Most of all, there is Mathews. It took him 164 balls to reach his 50 but, in resisting for long, he has kept his side’s hopes alive in this match. And, as he showed at Leeds in 2014, he can still damage England in this situation.
But if Sri Lanka are to escape with a draw from this game, they will be especially grateful for the efforts of Thirimanne. His only other century at this level came on this ground in March 2013. But, since that match against Bangladesh, he had averaged 19.16 in 27 Tests coming into this game. Having failed in the first innings, it is no exaggeration to suggest that, by the time he walked out to bat on the third day, his career – and Sri Lanka’s hopes of salvaging anything from this game – were hanging by a thread.

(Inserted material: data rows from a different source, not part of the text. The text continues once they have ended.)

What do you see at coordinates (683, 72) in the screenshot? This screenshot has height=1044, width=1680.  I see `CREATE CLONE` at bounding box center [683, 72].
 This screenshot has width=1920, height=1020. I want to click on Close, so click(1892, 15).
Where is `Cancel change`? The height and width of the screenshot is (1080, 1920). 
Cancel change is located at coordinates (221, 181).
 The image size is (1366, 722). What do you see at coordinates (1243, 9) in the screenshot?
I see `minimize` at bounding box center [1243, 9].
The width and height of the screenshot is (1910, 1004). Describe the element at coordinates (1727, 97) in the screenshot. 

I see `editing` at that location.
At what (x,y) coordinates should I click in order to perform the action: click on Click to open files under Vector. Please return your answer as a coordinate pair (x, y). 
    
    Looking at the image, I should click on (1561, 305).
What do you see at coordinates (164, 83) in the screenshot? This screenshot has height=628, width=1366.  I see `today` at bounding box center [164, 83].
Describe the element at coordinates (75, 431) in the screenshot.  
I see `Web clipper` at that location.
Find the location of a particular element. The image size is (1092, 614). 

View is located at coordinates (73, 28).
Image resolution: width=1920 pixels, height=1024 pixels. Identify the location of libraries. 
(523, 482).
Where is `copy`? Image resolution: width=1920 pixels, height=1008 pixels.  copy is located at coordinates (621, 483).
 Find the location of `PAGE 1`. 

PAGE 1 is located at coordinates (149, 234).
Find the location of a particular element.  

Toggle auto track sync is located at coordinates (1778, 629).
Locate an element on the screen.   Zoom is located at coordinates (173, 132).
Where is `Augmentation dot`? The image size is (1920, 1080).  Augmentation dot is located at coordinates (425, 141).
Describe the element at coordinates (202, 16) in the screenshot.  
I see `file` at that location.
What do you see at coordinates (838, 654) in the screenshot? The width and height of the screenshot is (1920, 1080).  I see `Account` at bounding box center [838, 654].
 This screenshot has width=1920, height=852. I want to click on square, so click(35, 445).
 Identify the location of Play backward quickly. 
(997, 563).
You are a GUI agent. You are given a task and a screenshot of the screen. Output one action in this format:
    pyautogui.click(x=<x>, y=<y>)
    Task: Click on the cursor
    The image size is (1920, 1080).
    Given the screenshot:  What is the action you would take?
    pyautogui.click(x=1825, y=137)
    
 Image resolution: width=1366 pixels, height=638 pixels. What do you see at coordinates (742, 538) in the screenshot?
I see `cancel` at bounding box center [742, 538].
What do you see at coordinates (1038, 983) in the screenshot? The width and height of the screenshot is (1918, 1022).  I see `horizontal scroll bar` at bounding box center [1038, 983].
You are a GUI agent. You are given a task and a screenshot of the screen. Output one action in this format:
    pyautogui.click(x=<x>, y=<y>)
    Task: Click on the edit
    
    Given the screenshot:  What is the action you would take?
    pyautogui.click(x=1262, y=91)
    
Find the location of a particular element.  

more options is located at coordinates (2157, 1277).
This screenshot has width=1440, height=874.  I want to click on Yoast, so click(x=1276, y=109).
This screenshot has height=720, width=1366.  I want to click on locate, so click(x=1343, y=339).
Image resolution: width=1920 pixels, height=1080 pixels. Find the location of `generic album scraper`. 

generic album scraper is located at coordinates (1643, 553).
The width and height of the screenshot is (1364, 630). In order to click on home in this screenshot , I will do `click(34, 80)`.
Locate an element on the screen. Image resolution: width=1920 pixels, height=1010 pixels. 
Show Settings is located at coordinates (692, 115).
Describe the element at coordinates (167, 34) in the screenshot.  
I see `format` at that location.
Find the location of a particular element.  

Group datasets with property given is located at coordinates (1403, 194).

But, showing both patience and composure, he demonstrated a decent defensive technique and put away the loose ball effectively in reaching his first century in 54 Test innings.
In the end, it was the new ball that did for Thirimanne. After Sam Curran had moved a couple away from him, he got one to hold its own and take the inside edge of Thirimanne’s bat. Jos Buttler, who is having a decent game as keeper, held on to a testing chance.
England’s two frontline spinners – Leach and Dom Bess – have so far shared five second-innings wickets. In truth, though, neither has been at their best with the number of balls beating the bat only going to show what might have been achieved with more consistency. For while there is significant assistance in this surface for spin bowlers, there have been too many loose balls to allow them to build pressure.
With England’s spinners proving a little unreliable, Root was instead persuaded to turn to his seamers to provide some control in the afternoon session. Stuart Broad responded with four maidens in a five-over spell, while Mark Wood conceded just six runs from his five overs. As a result, Niroshan Dickwella and Mathews took 23.4 overs to add 48 runs.
That frustration may well have led to Dickwell’s downfall. Attempting to run a short ball to third man, he succeeded only in top-edging the ball into the gloves of Buttler. In the next over, Dasun Shanaka was beaten in the flight by Leach and effectively yorked. Sri Lanka had battled hard but, with four sessions to go, the damage inflicted by their first innings debacle was still proving tough to overcome.